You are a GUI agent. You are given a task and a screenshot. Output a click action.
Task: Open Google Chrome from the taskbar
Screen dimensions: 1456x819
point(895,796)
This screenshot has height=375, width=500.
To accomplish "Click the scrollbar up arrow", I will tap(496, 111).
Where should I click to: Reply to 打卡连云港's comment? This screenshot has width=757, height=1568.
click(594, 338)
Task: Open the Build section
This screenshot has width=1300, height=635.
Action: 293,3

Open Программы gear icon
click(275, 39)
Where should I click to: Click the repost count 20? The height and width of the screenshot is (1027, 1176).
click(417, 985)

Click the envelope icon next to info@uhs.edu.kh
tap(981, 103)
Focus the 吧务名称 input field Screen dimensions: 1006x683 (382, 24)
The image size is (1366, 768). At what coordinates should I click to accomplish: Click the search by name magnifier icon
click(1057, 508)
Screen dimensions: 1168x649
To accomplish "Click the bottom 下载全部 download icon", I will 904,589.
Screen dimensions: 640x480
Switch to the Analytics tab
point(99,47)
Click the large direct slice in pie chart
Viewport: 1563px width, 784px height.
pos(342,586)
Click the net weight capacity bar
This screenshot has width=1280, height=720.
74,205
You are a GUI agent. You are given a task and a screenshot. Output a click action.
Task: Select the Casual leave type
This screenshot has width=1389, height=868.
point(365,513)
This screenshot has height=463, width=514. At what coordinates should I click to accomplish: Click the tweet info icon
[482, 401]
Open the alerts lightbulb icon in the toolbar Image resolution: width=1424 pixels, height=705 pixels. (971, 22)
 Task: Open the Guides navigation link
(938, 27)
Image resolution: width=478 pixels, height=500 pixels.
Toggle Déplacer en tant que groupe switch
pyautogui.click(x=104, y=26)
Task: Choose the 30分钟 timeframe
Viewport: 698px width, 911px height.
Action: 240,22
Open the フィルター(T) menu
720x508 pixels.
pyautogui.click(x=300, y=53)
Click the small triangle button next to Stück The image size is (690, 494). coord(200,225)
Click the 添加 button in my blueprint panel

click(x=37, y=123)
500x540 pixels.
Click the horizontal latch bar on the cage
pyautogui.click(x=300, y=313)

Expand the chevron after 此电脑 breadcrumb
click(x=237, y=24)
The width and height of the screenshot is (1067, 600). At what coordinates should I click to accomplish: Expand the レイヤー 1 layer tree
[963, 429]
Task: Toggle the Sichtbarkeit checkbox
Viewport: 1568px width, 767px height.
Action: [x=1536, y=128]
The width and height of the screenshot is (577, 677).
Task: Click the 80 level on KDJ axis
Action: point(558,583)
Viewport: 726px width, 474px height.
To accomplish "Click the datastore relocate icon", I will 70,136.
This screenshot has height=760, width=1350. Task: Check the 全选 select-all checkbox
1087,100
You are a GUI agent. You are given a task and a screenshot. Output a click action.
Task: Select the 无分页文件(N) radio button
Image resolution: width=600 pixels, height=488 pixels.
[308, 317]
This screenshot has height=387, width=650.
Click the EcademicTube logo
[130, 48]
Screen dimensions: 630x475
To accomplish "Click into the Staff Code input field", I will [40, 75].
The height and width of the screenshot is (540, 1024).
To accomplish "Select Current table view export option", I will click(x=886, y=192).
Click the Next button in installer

——————

» **WHAT YOU ARE ASKED TO DO**: Find each line in the records above that contains "will", and copy it.

» **RESULT BELOW**:
To accomplish "Click the scrollbar up arrow", I will tap(496, 111).
To accomplish "Click the bottom 下载全部 download icon", I will 904,589.
To accomplish "Click the datastore relocate icon", I will 70,136.
To accomplish "Click into the Staff Code input field", I will [40, 75].
To accomplish "Select Current table view export option", I will click(x=886, y=192).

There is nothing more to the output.